A revista aborda também o momentoso tema das InsurTechs. O neologismo, derivado das palavras Insurance e Technology, define empresas emergentes, inovadoras e de rápido crescimento, que usam tecnologias de ponta, mormente de informação, com o objetivo de reduzir custos, aprimorar os serviços e competir com as companhias de seguros e outros intermediários tradicionais no setor. Antonio Carlos Teixeira, jornalista e editor do blog TerraGaia, mostra que as InsurTechs podem ser oportunidade não apenas de romper padrões cristalizados de negócios, mas de surgimento de uma nova era global que valorize o ecossistema ambiental da Terra.

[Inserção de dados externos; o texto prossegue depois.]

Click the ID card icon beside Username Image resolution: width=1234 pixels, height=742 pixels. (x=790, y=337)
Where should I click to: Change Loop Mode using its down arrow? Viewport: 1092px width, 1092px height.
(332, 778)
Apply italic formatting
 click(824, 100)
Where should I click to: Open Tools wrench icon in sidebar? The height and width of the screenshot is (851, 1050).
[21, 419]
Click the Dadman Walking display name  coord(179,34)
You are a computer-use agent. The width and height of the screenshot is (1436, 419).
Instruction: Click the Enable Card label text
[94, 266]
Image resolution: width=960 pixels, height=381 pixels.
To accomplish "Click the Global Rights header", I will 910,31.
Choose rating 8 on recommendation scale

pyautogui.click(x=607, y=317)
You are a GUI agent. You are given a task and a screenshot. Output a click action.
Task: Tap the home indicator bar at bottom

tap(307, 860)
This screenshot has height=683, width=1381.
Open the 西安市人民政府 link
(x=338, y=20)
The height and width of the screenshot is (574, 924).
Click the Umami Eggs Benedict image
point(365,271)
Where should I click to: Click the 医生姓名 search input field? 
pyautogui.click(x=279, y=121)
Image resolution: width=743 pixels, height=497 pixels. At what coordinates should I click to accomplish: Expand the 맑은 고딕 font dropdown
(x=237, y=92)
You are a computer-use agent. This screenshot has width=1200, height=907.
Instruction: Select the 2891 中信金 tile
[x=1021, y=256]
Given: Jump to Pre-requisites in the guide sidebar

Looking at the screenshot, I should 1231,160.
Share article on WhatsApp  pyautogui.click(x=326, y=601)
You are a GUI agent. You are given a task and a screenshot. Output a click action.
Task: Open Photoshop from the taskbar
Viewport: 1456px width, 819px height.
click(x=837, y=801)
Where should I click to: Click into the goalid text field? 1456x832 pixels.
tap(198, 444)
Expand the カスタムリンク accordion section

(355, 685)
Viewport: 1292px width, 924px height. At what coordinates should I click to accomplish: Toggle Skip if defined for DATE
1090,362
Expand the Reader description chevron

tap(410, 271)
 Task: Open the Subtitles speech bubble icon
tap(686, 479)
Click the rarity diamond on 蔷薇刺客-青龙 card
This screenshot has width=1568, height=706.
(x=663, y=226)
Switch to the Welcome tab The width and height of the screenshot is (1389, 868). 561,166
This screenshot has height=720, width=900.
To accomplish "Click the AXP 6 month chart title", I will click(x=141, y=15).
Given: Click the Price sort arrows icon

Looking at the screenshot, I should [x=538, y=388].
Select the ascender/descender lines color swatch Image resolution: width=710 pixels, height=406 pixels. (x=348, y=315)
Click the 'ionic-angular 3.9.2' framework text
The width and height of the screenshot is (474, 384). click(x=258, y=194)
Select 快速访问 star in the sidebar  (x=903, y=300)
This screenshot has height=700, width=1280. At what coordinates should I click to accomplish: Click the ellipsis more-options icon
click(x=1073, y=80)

Por outro lado, Henrique Motta, advogado e membro da Associação Internacional de Direito do Seguro (AIDA), trata do cenário legal brasileiro em conexão com a chamada “Internet das Coisas” (IoT) e o seguro. A IoT pretende que a maior parte dos objetos da vida cotidiana seja conectada à internet, agindo de modo inteligente. Lembra que o Governo Brasileiro criou, em 2014, a Câmara de Internet das Coisas, cujos representantes aprovaram recentemente o estudo “Internet das Coisas: Um Plano de Ação para o Brasil”. A pesquisa conclui que o impacto da IoT será geral, desde a mobilidade dos transportes até a vida e segurança dos indivíduos em suas residências e ambientes de trabalho. Portanto, o tema é de alta relevância para o mercado de seguros.

Ainda no que concerne à tecnologia a serviço do mercado seguros, a terceira edição do Estudo Socioeconômico das Empresas Corretoras de Seguros – Pessoa Jurídica (ESECS-PJ) foi resumida pelo economista Francisco Galiza. As conclusões principais são as de que o mercado de corretoras continua a ser composto majoritariamente por microempresas, com concentração no ramo automóvel. Ademais, aproximadamente 85% das corretoras de seguros utilizam de forma assídua as redes sociais (Facebook, WhatsApp) na comunicação com seus clientes. Para a maior parte destas, os corretores são indispensáveis na venda de seguro, devendo, portanto, ser capazes de sobreviver aos solavancos tecnológicos do setor.

O artigo de José Cechin, diretor-executivo da FenaSaúde e ex-
ministro da Previdência, aborda o tema crucial dos preços e reajustes dos planos de saúde. Diversos fatores são listados para fenômeno, mas dois se conjugam de forma determinante: os avanços tecnológicos que salvam vidas e aumentam o rol de enfermidades crônicas e tratáveis (e reduzem o de doenças agudas), mas o fazem a preços crescentes e com o consequente envelhecimento das populações e maior concentração desse tipo de doentes na sociedade. No Brasil, as pessoas de 60 ou mais anos de idade são atualmente 26 milhões (12,5% da população); em 2050, serão 66,5 milhões (29,4%).

Finalmente, o autor destas linhas penou artigo sobre panorama e
perspectivas do mercado de seguros em 2017 e 2018. No presente ano, o mercado pode e deve comemorar, pois no agregado continua a crescer bem acima da inflação. Em 2018 poder-se-ia prever até resultados melhores, mas no ambiente político atual, a atitude mais adequada é a cautela. Teremos as eleições presidenciais mais difíceis de antever o resultado nos últimos 20 anos. Há não apenas radicalização de posturas políticas, mas também inflação de candidaturas, muitas estranhas ao mundo político. Assim, muitos investimentos entrarão em modo de espera e o mais provável é que um ambiente de plena recuperação econômica só ocorra de 2019 em diante.